Source document:

Starting with the previous owner, Steve's motor was running so rich for so long, the rings perhaps never had a chance to seat properly.

Clay

'98 Unique #9299, 427FE side oiler, top-loader (close), 3.31 rear

Annapolis, MD

brfutbrian
August 5th, 2004, 12:33 PM
steve, bill is beyond a doubt, the man! extending a warranty to a second owner of one of his motors. hands down, hes the man! im just blown away! later , brian

gasman
August 5th, 2004, 12:42 PM
CJ, do an advanced search on "Update on Gasman's ride". Eliminator helped solve my carburator problem but Clay is right, the damage was already done. I really like the carburetor on my car. The Quick Fuel Technology shop is good about wanting to know everything there is to know about your motor before they ship a carburetor. And it will be perfect for your motor right out of the box with very little tweaking. Tony had a Demon carburetor on his car and had the same running rich damage problem I have. Brent has a Demon on his new motor and knowing Brent, he wouldn't have picked Demon without a real good reason.

Steve Foushee
Unique #4279389

Brent
August 5th, 2004, 02:05 PM
Steve you can't really go wrong with Bill's offer. It won't cost you anything except time and labor to remove and install. (You wanted to work on it)

The previous owner may have got the motor really hot and cooked the rings out of it. He may have played with the carb and filled the motor with fuel and washed the rings out of it. The motor may be fine and just need R&B. Fact is, Bill is going WAY past the call of duty to do this. I remember reading how happy you were and how the motor was "strong" when you got it. I think the parts are fine it just needs to be "fresh". When you get 8 cyl. pumping 150 lbs. I think you will fill your shorts again.

Brent

ralphscott
August 5th, 2004, 03:40 PM
Gotta Love a man that stands behind his work!! That a way Bill!!:D
Ralph

ralphscott
August 5th, 2004, 03:45 PM
Ditto Brent on the ARP oil pump drive shaft. That is what I am running and I need it with the oil pressure I am running. I worry now about the roll pin in the gear drive. Butch Capps told me how to strenghten it by using two one inside the other to reduce the possibility of crushing the roll pin.

Ralph

clayfoushee
August 5th, 2004, 04:02 PM
Hey Brent....you just reminded my of something. Steve, remember when you got the car, you told me the fans weren't working........that would have cooked it, if the previous owner didn't realize it.

Brent and Ralph....you've got me thinking....is that oil pump drive shaft replaceable without taking everything apart. I have no clue what's in there, but always running 65-70lbs pressure, and never lower than 45, even at hot, idle.

Exercise directions:
Could you carry on the car forum thread about Steve's motor from the point where it stops? The data isn't needed for this.

Data provided:
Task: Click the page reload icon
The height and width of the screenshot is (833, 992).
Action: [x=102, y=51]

--

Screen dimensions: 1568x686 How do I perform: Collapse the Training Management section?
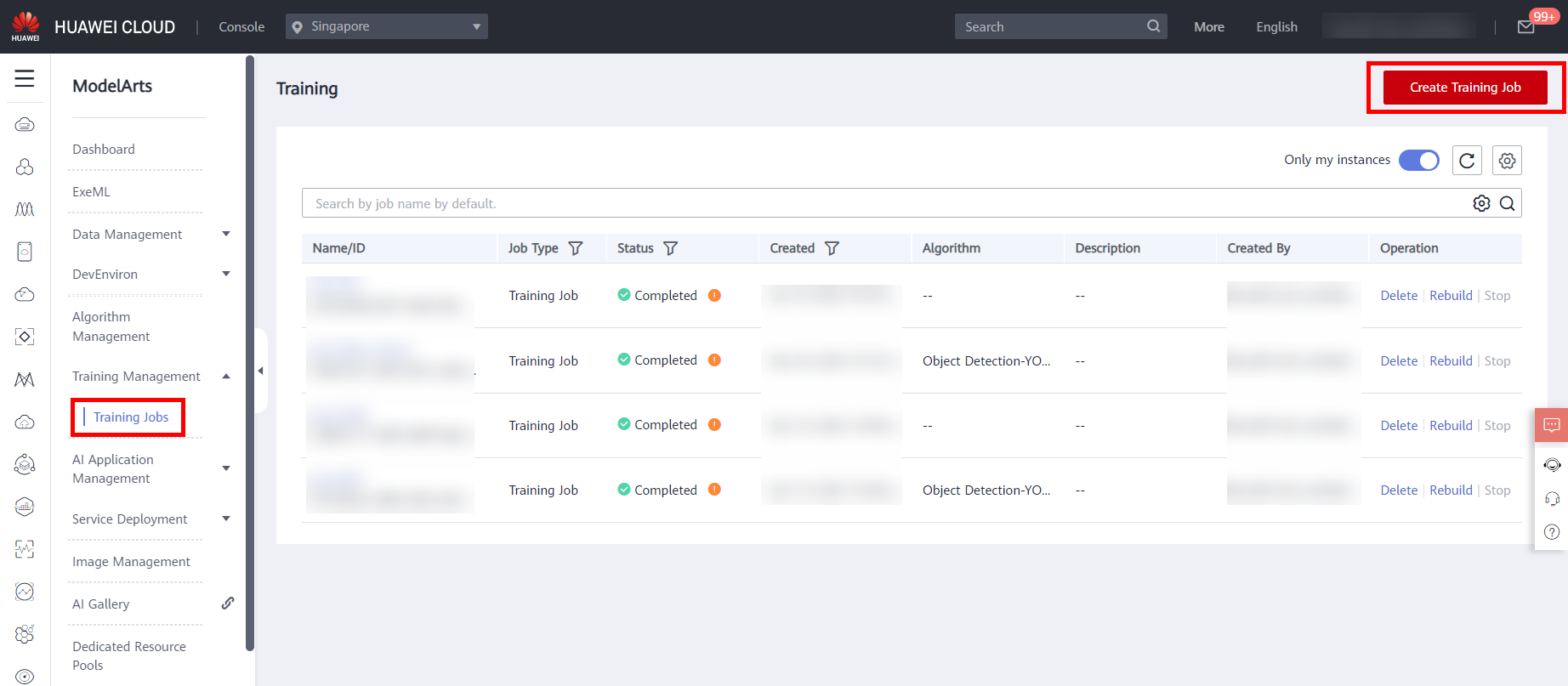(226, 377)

--

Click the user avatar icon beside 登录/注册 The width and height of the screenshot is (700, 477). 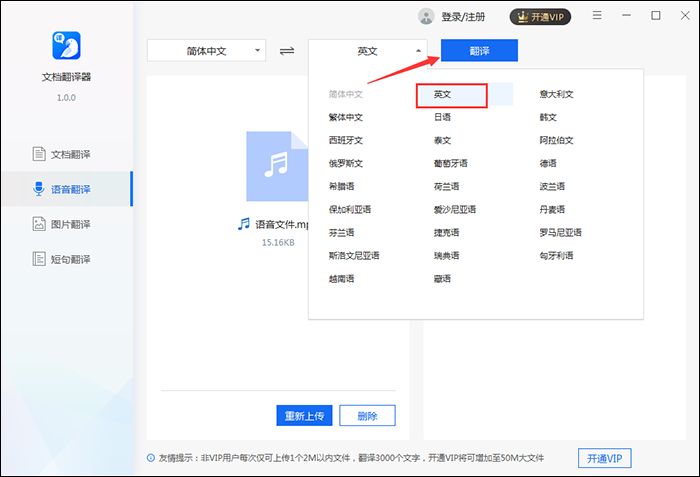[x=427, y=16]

Response:
Clay

'98 Unique #9299, 427FE side oiler, top-loader (close), 3.31 rear

Annapolis, MD

gasman
August 5th, 2004, 06:26 PM
Clay, true the fans were not operational, but, the motor never got hot (above 190) before the puke tank ruptured. Even then, it never went above 210. Also, this thing has used an inordinate amount of oil from day one.

Steve Foushee
Unique #4279389

clayfoushee
August 5th, 2004, 06:44 PM
Yeah, Steve, but you don't know what it got up to, when the previous owner had it. If they weren't operational when you got, it's likely they weren't for awhile before that. It's all about whether he was idling with it in stop and go traffic. No problem at cruise without fans.

Clay

'98 Unique #9299, 427FE side oiler, top-loader (close), 3.31 rear

Annapolis, MD

ralphscott
August 6th, 2004, 04:15 AM
Clay, I run the same oil PSI you are running. The oil pump drive shaft is easy to replace. Check your timing before you pull the distributor, write the number down. Then all you have to do is pull the distributor. Rotate the engine so that the rotor is over the #1 wire, mark the side of the distributor and put a line on the intake. All this is to make sure the distributor goes back in in the same place it was before it was taken out. (Kinda important if you want it to start) Once you are satisfied that you have got marks on so they won't wipe off accidently then undo the hold down bracket and pull the distributor up and out. Once you have completed the process and got the distributor back in, aligned and all that stuff then check your timing and reset if required. [:D}

Ralph

KrAzEcJ
August 6th, 2004, 04:27 AM
Do you guys think I'l be ok with my 460 with just the twin fans? I did run this motor for a short while and then it was set up with a 18" mech fan and it ran at a perfect temp even sitting in bad traffic. Now its going to be in a tighter engine compartment and was wondering. I did notice over at CC while I was browsing pictures that a few folks are running a extra fan (pulling) on the opposite side of radiator from the 2 infront. Good idea or overkill?

Brent
August 6th, 2004, 07:39 AM
Clay,

If the pump shaft was not tinkered with it will have a metal clip placed on the distributor end of the shaft that keeps the shaft from falling out when you flip the motor upside down on a stand and also keeps the shaft from sticking to the distributor and comming loose from the oil pump when you pull the dist. This clip will keep you from from easily changing the shaft through the top of the motor. The shaft is held in place by the oil pump. If you want to replace this you will need to pull the pan and the pump to install. The good news is you can leave the dist. in the motor and change the shaft from the bottom.

Winter project maybe?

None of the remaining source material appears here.